[Travail demandé]:
A. Dans le document sur le roman Un Noël plein d’espoir, pourquoi la famille de Gracie Phipps se contente-t-elle en ce moment de repas frugaux ? Répondez en une à trois phrases.
B. Comment traduire en anglais cette phrase du document sur le roman Un Noël plein d’espoir : « Mais un vent glacial annonce la neige et il n’est pas bon de rester longtemps dehors. » ?
C. Poursuivez le résumé du roman Un Noël plein d’espoir à partir de sa dernière phrase.

[Document]:
■ ■ ■ ■

Un Noël plein d’espoir

Lecture de Noël
Challenge polars de Sharon
Challenge British Mysteries de Lou
Lecture commune pour un livre de l’auteur avec
Lou, Corinne, Bianca, Sharon,

 

 

Un Noël plein d’espoir
Anne Perry

Noël 1883,
Londres, dans l’East End,

Très bientôt c’est Noël… Dans les rues ça sent les marrons chauds, les vitrines sont décorées de branches de houx, et les étals sont bien garnis. Mais un vent glacial annonce la neige et il n’est pas bon de rester longtemps dehors. La jeune Gracie Phipps fait des courses pour sa grand-mère, de maigres commissions pour une potée de chou et trois pommes de terre, juste à peine de quoi caler l’estomac de ses frères, car pour célébrer dignement la fête, il leur faut faire en ce moment des repas frugaux pour économiser. Elle en est donc à se hâter, son châle bien serré autour de ses épaules, lorsqu’elle rencontre une fillette en détresse.

■ ■ ■ ■

[Données fournies]:
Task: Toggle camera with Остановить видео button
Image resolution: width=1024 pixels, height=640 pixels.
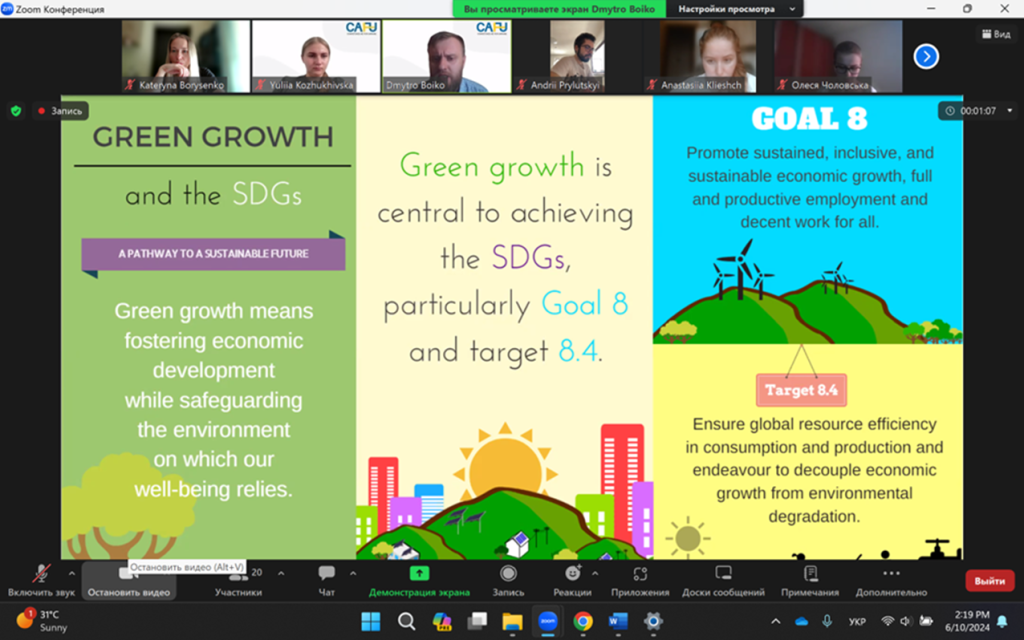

■ ■ ■ ■

[Résultats]:
A. La famille doit économiser pour pouvoir célébrer dignement la fête de Noël. C’est pourquoi Gracie ne fait que de maigres commissions : de quoi préparer une potée de chou et trois pommes de terre, à peine assez pour caler l’estomac de ses frères.

B. But an icy wind heralds snow, and it is not good to stay outside for long.

C.
Plus jeune qu’elle et plus frêle, Minnie Maude Mudway lui confie sa détresse dans un souffle… Son oncle Alf vient de mourir et Charlie a disparu. Charlie est l’âne qui tirait la charrette de son oncle, un chiffonnier. Il s’est enfui lors de l’accident et Minnie qui l’imagine perdu, frigorifié et affamé, s’est mis en tête de le ramener. L’histoire qu’elle raconte est décousue, mais ce que Gracie retient c’est qu’il y a un doute sur le décès de l’oncle qui serait mort assassiné pour une boîte dorée, certainement une boîte en or…

Sensible à ce désespoir et à la misère de Minnie, Gracie décide de l’aider à retrouver Charlie. En quadrillant dans un premier temps le périmètre de l’accident et en se renseignant auprès des témoins peu bavards, elle va, dans un deuxième temps, demander l’assistance d’un commerçant un peu mystérieux, Monsieur Balthasar le propriétaire d’une boutique très exotique de Whitechapel Road.
Téméraires, déterminées et inconscientes du danger qu’elles encourent, Gracie et Minnie vont devoir faire face à de dangereux criminels avant de fêter dignement Noël et de bénéficier de sa féerie.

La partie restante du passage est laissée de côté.